## Problem to work on
Swap "Dummy.java" for "Main.java" in the lines below, leaving all other text unchanged and omitting the pictures.
(begin)
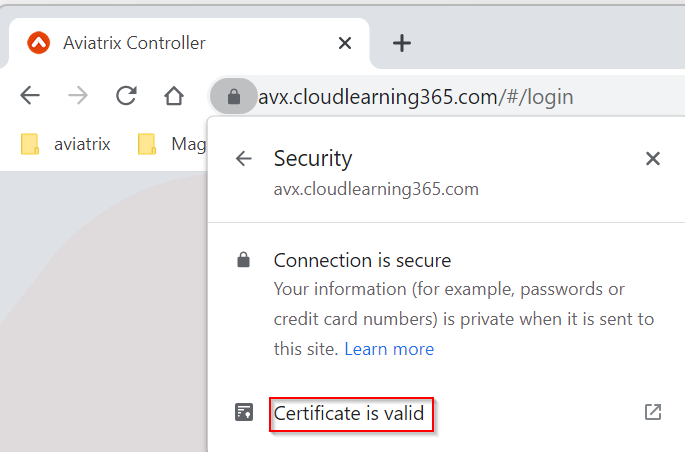This screenshot has height=452, width=685.
Task: Go to the browser home page
Action: click(174, 96)
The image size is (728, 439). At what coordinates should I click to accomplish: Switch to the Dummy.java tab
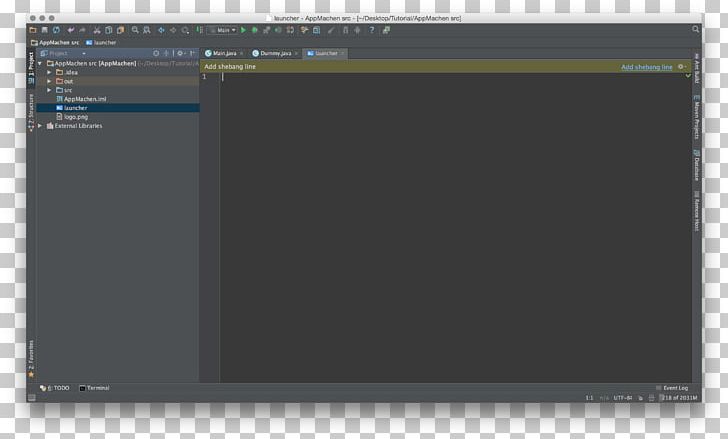273,53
(end)
## Result for this task
This screenshot has height=452, width=685.
Task: Go to the browser home page
Action: click(174, 96)
The image size is (728, 439). At what coordinates should I click to accomplish: Switch to the Main.java tab
273,53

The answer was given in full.